[WHAT THE TASK ASKS]
Once the line containing "My Home [button] (915, 39)" is found in the entries below, restate it and each following line word for word, stopping after the line containing "Customer Login (1182, 11)".

[EXTRACTED ENTRIES]
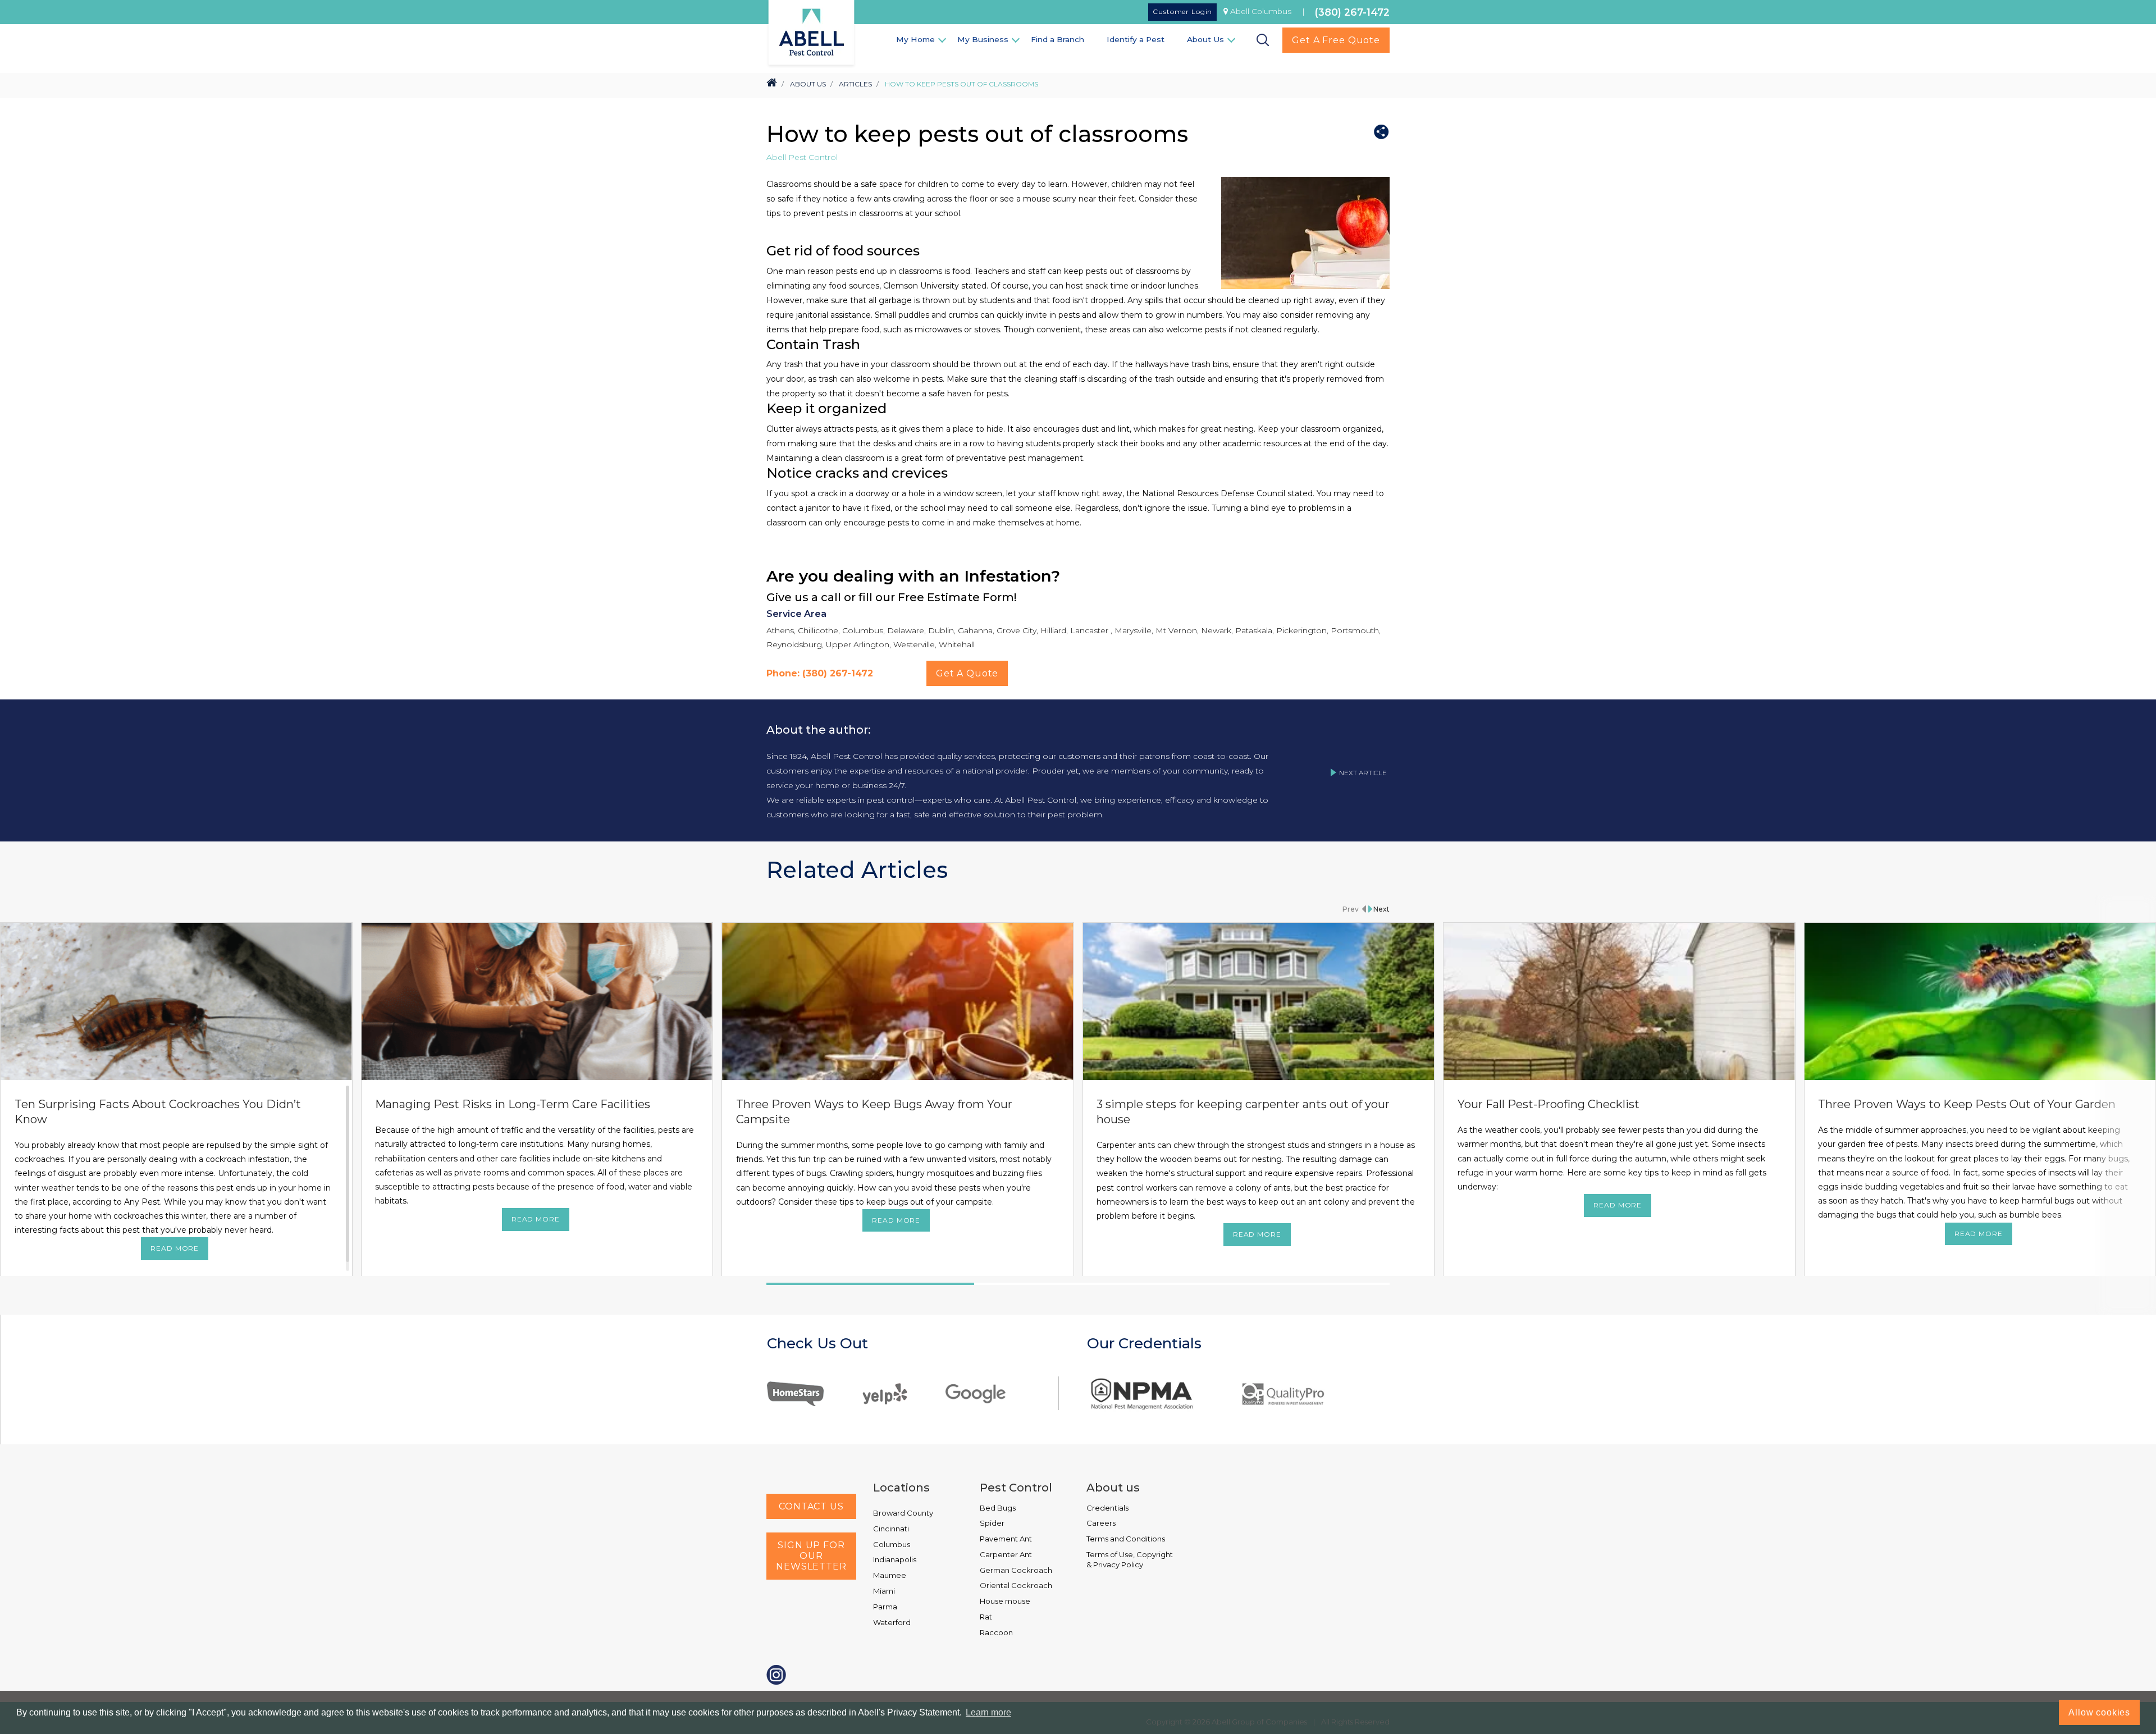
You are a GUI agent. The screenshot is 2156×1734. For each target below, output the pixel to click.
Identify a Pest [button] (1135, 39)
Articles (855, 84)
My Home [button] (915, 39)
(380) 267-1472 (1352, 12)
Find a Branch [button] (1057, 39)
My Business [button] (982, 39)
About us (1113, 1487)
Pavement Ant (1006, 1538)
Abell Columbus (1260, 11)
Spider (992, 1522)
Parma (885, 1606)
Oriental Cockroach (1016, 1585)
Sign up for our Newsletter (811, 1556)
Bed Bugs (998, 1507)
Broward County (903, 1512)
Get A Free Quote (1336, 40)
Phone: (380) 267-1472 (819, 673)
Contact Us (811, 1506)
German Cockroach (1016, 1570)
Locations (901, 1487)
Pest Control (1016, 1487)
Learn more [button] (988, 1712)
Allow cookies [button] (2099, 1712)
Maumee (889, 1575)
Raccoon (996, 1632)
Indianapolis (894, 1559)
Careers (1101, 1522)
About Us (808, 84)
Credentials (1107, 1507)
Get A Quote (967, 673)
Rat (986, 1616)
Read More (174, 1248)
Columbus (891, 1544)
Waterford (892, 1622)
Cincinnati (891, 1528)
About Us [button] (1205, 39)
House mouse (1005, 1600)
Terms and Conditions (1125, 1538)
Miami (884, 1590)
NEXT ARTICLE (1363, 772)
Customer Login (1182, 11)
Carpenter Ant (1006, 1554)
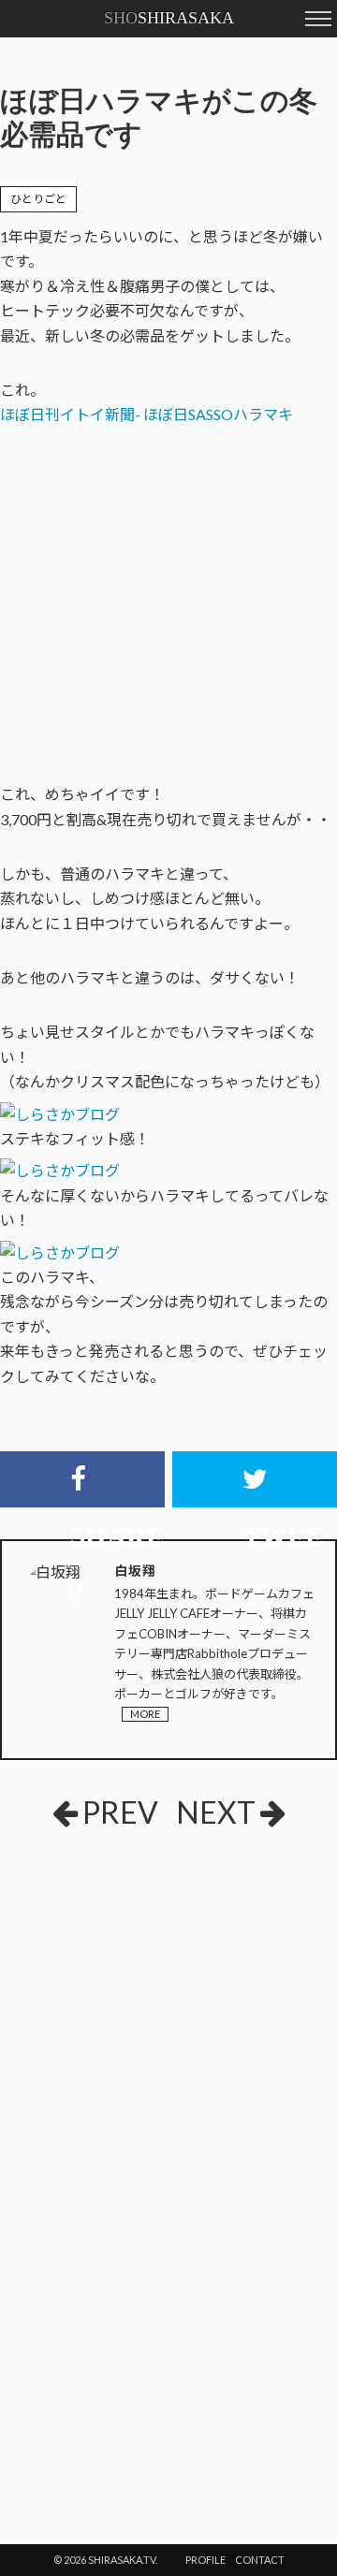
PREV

[WRITTEN REPLY]
My Home [button] (915, 39)
(380) 267-1472 (1352, 12)
Find a Branch [button] (1057, 39)
My Business [button] (982, 39)
About us (1113, 1487)
Pavement Ant (1006, 1538)
Abell Columbus (1260, 11)
Spider (992, 1522)
Parma (885, 1606)
Oriental Cockroach (1016, 1585)
Sign up for our Newsletter (811, 1556)
Bed Bugs (998, 1507)
Broward County (903, 1512)
Get A Free Quote (1336, 40)
Phone: (380) 267-1472 (819, 673)
Contact Us (811, 1506)
German Cockroach (1016, 1570)
Locations (901, 1487)
Pest Control (1016, 1487)
Learn more [button] (988, 1712)
Allow cookies [button] (2099, 1712)
Maumee (889, 1575)
Raccoon (996, 1632)
Indianapolis (894, 1559)
Careers (1101, 1522)
About Us (808, 84)
Credentials (1107, 1507)
Get A Quote (967, 673)
Rat (986, 1616)
Read More (174, 1248)
Columbus (891, 1544)
Waterford (892, 1622)
Cincinnati (891, 1528)
About Us [button] (1205, 39)
House mouse (1005, 1600)
Terms and Conditions (1125, 1538)
Miami (884, 1590)
NEXT ARTICLE (1363, 772)
Customer Login (1182, 11)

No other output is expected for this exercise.